Allow me to react to the Editorial, “Congolese civilians deserve no less” (The New Times, January 17).
I think we should thank Monusco that they have, for once, stated clearly in what light they see the FDLR: as a valued client. I, for one, am grateful that Monusco has finally dropped its habitual mask and its forked tongue language to describing who really are its clients in the DRC.
Hint: it is neither the regional states to whose security it claims they are there to contribute to, nor the innocent civilian population whose protection they claim they are there to assure. They have singularly failed at both.
But these were always merely the convenient, publicly acceptable alibi that enabled the establishment and year-after-year renewals of the Monuc/Monusco mandate. Whose needs has Monusco really been most solicitous to, whether in flying in top-notch medical experts to see to the needs of ailing FDLR supremos in the DRCongo jungles, providing helicopter flights to Goma, special aircraft transportation to Kinshasa, and from there, first class travel to Rome? Why? FDLR senior executives, of course.
For as all rational business executives know, you never antagonize or impoverish a client; your own prosperity—nay, survival and existence—is intrinsically dependent on your clients also continuing to thrive.

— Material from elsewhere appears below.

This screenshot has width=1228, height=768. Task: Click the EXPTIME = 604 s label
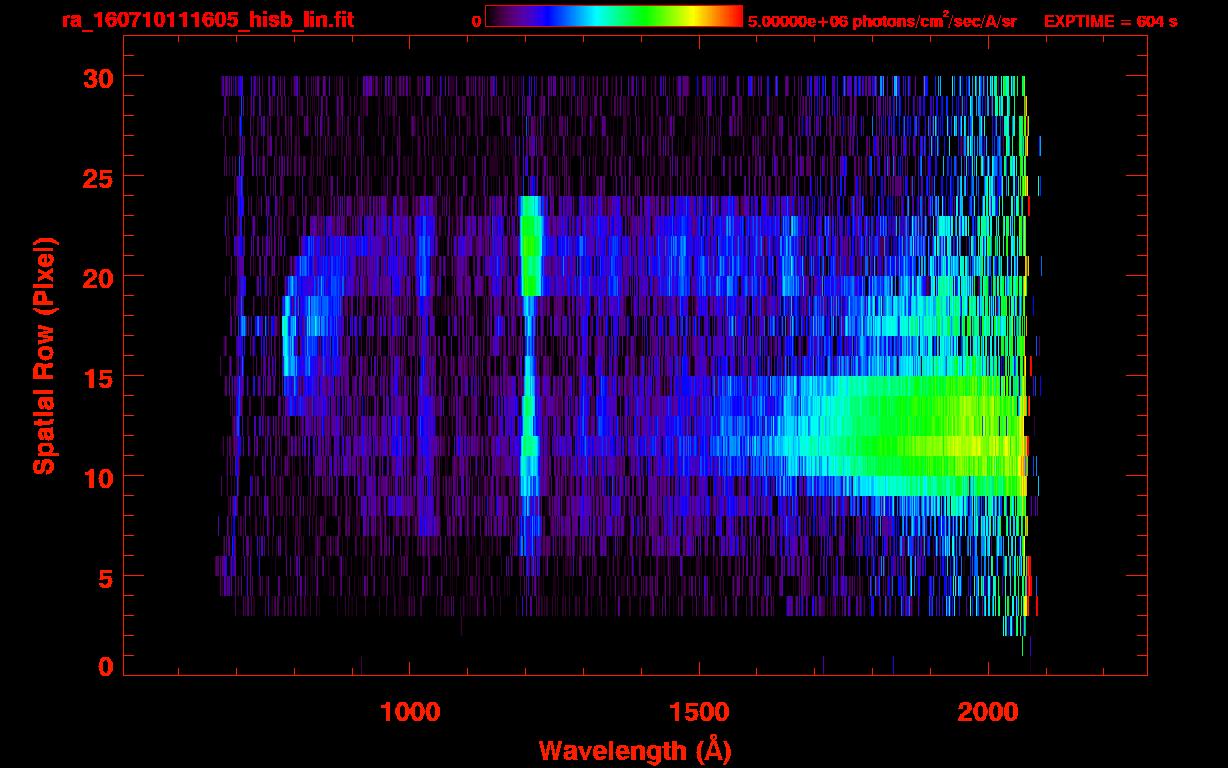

And therein lies the fundamental flaw in the Monusco design: the imperative need for its own self-preservation militates against its achievement of its raison d’être: fulfilling its mandate to eradicate the FDLR (the most dangerous armed group and the root cause of the formation of most other ethnic militias to defend against the insecurity the FDLR causes by its very presence, its widespread killings, wholesale rapes and looting) would spell its own end, its huge budget, the tens of thousands of jobs and the power and global status that go with all of this.
And, therefore, the bottom line: Monusco will not do anything to antagonise its principal client, the FDLR.